Repeat nothing but the lines below running from the one containing "office@bulgaria-estate.com (316, 541)" to the one containing "609 (64, 1678)". Keep both end lines.

Records excerpted from a collection >>
==============================
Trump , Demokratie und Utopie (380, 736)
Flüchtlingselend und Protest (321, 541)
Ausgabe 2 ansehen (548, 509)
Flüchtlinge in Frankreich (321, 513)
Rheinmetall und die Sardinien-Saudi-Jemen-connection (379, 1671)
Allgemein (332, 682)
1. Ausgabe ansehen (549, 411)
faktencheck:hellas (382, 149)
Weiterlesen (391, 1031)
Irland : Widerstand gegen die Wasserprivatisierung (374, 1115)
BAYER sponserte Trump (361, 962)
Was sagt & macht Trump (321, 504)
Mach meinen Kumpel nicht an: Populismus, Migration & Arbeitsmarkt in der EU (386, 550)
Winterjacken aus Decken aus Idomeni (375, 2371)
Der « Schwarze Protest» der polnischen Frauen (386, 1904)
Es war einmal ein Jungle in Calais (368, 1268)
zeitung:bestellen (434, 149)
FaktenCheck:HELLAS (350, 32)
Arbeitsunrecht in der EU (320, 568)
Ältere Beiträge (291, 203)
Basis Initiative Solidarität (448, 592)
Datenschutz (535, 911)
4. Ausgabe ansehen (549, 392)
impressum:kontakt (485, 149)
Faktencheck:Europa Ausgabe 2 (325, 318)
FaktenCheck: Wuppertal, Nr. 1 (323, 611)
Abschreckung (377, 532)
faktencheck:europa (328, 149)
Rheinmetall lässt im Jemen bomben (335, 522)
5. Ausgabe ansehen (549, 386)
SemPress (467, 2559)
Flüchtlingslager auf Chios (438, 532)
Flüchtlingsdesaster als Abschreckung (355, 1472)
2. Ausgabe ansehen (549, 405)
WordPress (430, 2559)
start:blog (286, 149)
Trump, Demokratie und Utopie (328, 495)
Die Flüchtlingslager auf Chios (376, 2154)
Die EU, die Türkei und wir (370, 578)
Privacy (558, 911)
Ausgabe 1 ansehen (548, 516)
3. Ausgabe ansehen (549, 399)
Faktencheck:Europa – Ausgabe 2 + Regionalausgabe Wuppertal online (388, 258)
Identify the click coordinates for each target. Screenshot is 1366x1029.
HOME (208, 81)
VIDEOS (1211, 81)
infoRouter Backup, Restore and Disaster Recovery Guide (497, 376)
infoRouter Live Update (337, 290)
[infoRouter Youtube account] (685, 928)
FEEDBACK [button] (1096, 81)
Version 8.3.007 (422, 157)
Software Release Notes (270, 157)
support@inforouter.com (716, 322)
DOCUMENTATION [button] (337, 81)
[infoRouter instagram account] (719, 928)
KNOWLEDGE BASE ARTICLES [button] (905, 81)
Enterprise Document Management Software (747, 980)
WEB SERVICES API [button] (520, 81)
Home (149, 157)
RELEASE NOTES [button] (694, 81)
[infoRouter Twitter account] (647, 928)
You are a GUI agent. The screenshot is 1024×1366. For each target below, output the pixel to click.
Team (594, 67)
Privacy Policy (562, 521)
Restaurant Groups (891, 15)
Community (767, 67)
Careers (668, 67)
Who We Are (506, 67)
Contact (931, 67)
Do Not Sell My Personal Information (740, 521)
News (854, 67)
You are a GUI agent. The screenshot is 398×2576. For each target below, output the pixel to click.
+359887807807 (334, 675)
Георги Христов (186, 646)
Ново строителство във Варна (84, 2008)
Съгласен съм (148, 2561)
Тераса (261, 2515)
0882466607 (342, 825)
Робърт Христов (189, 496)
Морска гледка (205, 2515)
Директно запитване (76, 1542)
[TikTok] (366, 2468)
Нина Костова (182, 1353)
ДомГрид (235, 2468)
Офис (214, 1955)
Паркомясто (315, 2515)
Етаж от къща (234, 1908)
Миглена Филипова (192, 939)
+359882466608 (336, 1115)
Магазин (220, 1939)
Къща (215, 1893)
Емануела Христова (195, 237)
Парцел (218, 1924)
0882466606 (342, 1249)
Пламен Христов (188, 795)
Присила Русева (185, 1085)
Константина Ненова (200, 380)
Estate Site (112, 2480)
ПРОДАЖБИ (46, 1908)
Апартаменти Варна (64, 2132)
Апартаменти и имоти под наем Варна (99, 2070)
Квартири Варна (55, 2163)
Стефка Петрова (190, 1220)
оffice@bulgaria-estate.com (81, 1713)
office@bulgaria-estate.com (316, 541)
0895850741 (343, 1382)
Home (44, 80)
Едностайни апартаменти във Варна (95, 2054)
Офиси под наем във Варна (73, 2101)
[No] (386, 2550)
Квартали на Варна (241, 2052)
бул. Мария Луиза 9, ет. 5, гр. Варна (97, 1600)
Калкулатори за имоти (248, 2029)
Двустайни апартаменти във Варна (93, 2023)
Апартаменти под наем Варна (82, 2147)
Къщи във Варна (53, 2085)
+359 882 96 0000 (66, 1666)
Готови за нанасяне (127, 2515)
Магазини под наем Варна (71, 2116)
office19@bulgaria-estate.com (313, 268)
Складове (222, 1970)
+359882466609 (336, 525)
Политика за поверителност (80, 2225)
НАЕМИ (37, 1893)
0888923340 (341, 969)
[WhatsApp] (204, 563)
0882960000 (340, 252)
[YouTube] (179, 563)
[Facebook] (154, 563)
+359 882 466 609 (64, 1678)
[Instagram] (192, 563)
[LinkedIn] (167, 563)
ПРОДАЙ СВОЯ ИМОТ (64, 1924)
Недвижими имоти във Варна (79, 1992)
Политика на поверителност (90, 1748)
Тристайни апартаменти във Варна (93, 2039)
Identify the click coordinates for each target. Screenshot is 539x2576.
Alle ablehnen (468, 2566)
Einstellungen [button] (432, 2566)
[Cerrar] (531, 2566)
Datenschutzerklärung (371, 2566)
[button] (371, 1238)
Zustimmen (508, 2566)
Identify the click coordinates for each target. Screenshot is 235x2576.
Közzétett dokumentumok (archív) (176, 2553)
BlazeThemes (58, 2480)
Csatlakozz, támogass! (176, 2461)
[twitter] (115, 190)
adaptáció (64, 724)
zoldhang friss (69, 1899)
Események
==============================
Solution to this task >>
office@bulgaria-estate.com (316, 541)
0895850741 (343, 1382)
Home (44, 80)
Едностайни апартаменти във Варна (95, 2054)
Офиси под наем във Варна (73, 2101)
[No] (386, 2550)
Квартали на Варна (241, 2052)
бул. Мария Луиза 9, ет. 5, гр. Варна (97, 1600)
Калкулатори за имоти (248, 2029)
Двустайни апартаменти във Варна (93, 2023)
Апартаменти под наем Варна (82, 2147)
Къщи във Варна (53, 2085)
+359 882 96 0000 (66, 1666)
Готови за нанасяне (127, 2515)
Магазини под наем Варна (71, 2116)
office19@bulgaria-estate.com (313, 268)
Складове (222, 1970)
+359882466609 (336, 525)
Политика за поверителност (80, 2225)
НАЕМИ (37, 1893)
0888923340 (341, 969)
[WhatsApp] (204, 563)
0882960000 (340, 252)
[YouTube] (179, 563)
[Facebook] (154, 563)
+359 882 466 609 (64, 1678)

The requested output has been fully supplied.